The Olivia Newton-John and Friends: Gala Fundraising Concert was a one-night only concert based in the album. The concert was held at the State Theatre in Sydney on 30 September 2008 to raise funds for the Olivia Newton-John Cancer and Wellness Centre Appeal.

===Songs performed===
- "I Say a Little Prayer" (Paulini)
- "Calling You" (Katy Cebrano)
- "A Song for You" (Katy Cebrano)
- "All Come Together" (Johnny Diesel)
- "My Heart Will Go On" (Trisha Crowe)
- "Someone to Watch Over Me" (Lucy Durack)
- "Sunshine on a Rainy Day" (Christine Anu)

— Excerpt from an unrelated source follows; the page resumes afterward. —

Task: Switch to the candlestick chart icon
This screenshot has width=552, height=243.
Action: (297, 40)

- "My Island Home" (Christine Anu)
- "Blow Up the Pokies" (Tim Freedman)
- "Run to Paradise" (Mark Gable)
- "Reminiscing" (Carl Riseley)
- "Memphis medley" (Guy Sebastian)
- "Tucker's Daughter" (Ian Moss)
- "Perfect" (Vanessa Amorosi)
- "The Horses" (Daryl Braithwaite)
- "Reckless" (James Reyne)
- "Hopelessly Devoted to You" (Chantelle Delaney)

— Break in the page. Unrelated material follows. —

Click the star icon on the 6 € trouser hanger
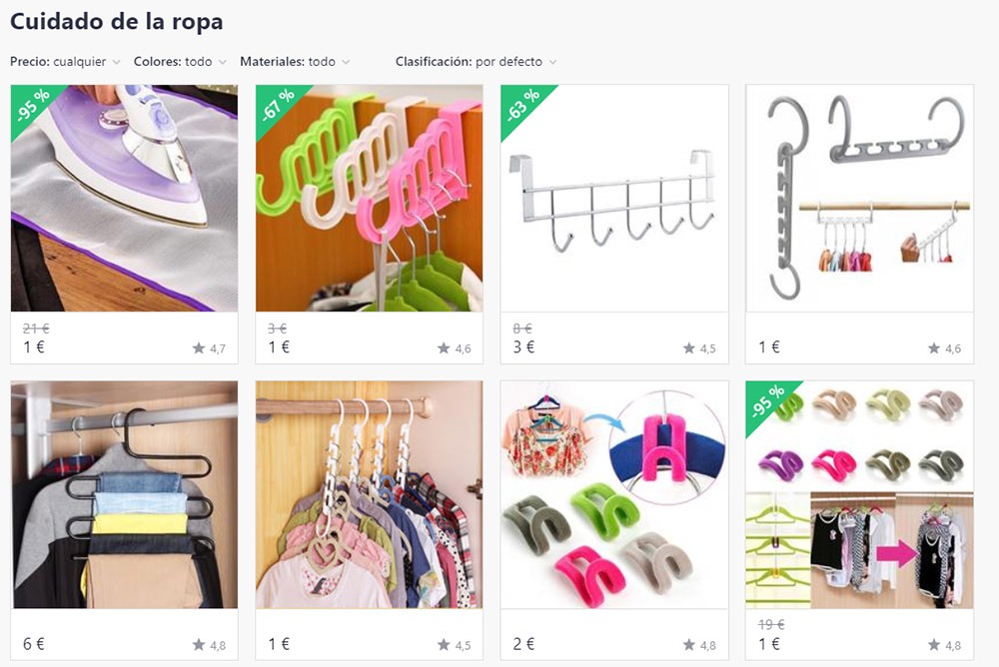pyautogui.click(x=199, y=645)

- "Let Me Be There" (with Chantelle Delaney)
- "Tenterfield Saddler" (with Todd McKenney)
- "Summer Nights" (with Guy Sebastian)
- "Pearls on a Chain"
- "Courageous" (with Melinda Schneider)
- "I Honestly Love You"
- "You're the One That I Want" (Mark Gable and Melinda Schneider)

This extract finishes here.